Na Cao; Xue-Ming Zhu; Jian-Dong Bao; Li-Hong Zhu; Hao Liu; Fu-Cheng Lin; Lin Li

doi:10.3389/fmicb.2023.1179536

Acyl-coenzyme A binding protein MoAcb1 regulates conidiation and pathogenicity in Magnaporthe oryzae

Front Microbiol. 2023 Apr 28:14:1179536. doi: 10.3389/fmicb.2023.1179536. eCollection 2023.

Authors

Na Cao¹, Xue-Ming Zhu², Jian-Dong Bao², Li-Hong Zhu², Hao Liu¹, Fu-Cheng Lin², Lin Li²

Affiliations

¹ College of Biotechnology, Tianjin University of Science and Technology, Tianjin, China.
² State Key Laboratory for Managing Biotic and Chemical Treats to the Quality and Safety of Agro-Products, Institute of Plant Protection and Microbiology, Zhejiang Academy of Agricultural Sciences, Hangzhou, China.

Abstract

Magnaporthe oryzae is a filamentous fungus that causes rice blast.

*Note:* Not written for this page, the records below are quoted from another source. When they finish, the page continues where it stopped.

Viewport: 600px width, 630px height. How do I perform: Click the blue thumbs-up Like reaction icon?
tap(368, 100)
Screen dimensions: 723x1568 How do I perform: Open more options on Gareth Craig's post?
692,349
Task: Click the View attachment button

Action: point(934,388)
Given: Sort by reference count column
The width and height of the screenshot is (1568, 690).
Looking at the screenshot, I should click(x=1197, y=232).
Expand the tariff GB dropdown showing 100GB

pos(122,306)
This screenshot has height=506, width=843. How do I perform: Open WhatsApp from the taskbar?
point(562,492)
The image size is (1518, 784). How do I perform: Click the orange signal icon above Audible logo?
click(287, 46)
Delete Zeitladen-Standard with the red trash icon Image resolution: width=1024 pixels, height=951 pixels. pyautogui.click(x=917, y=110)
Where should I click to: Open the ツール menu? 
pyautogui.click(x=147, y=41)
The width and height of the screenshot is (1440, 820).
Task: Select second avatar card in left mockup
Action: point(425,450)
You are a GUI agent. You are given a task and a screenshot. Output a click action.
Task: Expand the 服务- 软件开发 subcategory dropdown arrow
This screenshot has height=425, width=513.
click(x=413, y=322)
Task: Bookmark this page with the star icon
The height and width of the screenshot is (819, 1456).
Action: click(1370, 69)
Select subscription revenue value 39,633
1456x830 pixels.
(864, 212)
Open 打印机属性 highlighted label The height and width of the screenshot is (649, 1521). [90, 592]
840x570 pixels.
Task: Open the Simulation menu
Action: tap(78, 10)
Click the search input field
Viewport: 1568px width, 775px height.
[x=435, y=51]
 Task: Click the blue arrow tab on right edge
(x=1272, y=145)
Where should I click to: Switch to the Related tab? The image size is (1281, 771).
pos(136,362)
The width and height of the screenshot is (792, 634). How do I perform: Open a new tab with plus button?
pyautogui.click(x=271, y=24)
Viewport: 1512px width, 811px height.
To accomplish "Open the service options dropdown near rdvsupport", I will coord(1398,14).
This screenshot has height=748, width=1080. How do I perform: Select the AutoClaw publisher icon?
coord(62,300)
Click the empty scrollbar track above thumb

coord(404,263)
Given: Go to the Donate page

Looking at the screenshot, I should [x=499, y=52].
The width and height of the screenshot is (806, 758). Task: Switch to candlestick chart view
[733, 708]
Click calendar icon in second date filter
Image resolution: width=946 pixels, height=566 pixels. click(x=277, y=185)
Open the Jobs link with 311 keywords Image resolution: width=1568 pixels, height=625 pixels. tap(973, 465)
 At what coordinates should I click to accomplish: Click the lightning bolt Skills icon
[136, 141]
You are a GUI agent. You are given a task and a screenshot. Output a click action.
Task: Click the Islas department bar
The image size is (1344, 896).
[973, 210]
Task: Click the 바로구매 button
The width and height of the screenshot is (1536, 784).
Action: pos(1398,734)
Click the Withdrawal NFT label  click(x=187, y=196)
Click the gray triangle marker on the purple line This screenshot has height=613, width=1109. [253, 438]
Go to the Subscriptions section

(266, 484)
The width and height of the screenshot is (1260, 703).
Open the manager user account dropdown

Rice blast seriously threatens the safety of food production. The normal synthesis and metabolism of fatty acids are extremely important for eukaryotes, and acyl-CoA is involved in fatty acid metabolism. Acyl-CoA binding (ACB) proteins specifically bind both medium-chain and long-chain acyl-CoA esters. However, the role of the Acb protein in plant-pathogenic fungi has not yet been investigated. Here, we identified MoAcb1, a homolog of the Acb protein in Saccharomyces cerevisiae. Disruption of MoACB1 causes delayed hyphal growth, significant reduction in conidial production and delayed appressorium development, glycogen availability, and reduced pathogenicity. Using immunoblotting and chemical drug sensitivity analysis, MoAcb1 was found to be involved in endoplasmic reticulum autophagy (ER-phagy). In conclusion, our results suggested that MoAcb1 is involved in conidia germination, appressorium development, pathogenicity and autophagy processes in M. oryzae.

Keywords: ER-phagy; Magnaporthe oryzae; acyl-coenzyme A binding protein; appressorium development; pathogenicity.